I'd decided to torture myself with food before turning in. I know you shouldn't go to bed on a full stomach, but with a stomach complaint, there's nothing you can do comfortably on a full or empty stomach, so it made no difference. I made myself a couple of sandwiches with the rather diminutive loaf of bread I'd bought from the shop on the way home. How the mighty have fallen. I like a nice hearty sandwich, on thick cut full size slabs of lovely bread. These wee slices looked like they belonged at a doll's tea party. I adorned them with slivers of tomato and some cranberry, as well as a tiny bit of chicken.
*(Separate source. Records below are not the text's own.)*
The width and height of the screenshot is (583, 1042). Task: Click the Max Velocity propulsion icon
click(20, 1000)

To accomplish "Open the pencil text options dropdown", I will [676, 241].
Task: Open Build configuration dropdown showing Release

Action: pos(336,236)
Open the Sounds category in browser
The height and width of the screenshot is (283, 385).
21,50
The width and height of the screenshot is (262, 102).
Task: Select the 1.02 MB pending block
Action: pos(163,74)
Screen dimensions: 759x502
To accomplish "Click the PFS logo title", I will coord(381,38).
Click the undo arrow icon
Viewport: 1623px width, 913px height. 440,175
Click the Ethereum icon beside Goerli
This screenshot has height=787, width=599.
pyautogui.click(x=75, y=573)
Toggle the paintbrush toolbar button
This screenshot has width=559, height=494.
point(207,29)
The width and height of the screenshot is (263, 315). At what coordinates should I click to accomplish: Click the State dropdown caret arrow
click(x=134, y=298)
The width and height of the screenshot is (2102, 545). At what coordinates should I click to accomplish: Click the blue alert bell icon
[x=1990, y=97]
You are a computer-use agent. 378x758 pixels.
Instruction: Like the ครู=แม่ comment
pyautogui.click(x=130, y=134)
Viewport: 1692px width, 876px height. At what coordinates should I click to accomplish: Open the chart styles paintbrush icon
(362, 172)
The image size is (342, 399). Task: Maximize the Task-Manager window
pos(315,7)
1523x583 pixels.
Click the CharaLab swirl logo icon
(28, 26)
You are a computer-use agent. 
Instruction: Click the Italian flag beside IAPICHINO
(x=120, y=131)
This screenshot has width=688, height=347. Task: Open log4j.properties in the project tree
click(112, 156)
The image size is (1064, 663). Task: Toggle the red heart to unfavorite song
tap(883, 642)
I then ate them, gingerly, waiting to see whether I'd explode.
I didn't explode.
Around 9pm, in bed, I discovered something. I could breathe. I could breathe in without the pain I was used to getting. This emboldened me somewhat. I suspect that I've either run the course of the "attack" that started on Thursday morning last, or perhaps the pill I took at lunchtime had started having an effect. Either way, I was pleased to have a bit more comfort and get some shut eye.
At 3.30, after a rather bizarre dream about being involved in a road accident late at night on a twisty road in Ireland, with a mate sleeping in the passenger seat - it was my fault, I didn't see the tight corner coming and we slid down a muddy bank into someone's garden. Again, that was a dream... I got up and gulped down a glass of water. I haven't gulped anything down in quite some time. I then lulled myself back to sleep with the promise of getting my oats in the morning.
And this morning, after rising, gingerly (a lot of ginger is involved in illness) and finding that I could still breathe deeply without the pain, I did the washing up and had the aforementioned oats. A small quantity of porridge goes a long way. The ability to fill one's lungs with a nice deep breath is also a boon. Go on. Do it now. Take a deep breath. It feels good don't it!?
My stomach still ain't happy, but I'm not feeling like a pessimistic starved fool at the moment. I have to take it carefully over the next few weeks and see what happens and it will be difficult for me to be moderate with my intake of food, but I know what will happen if I'm reckless.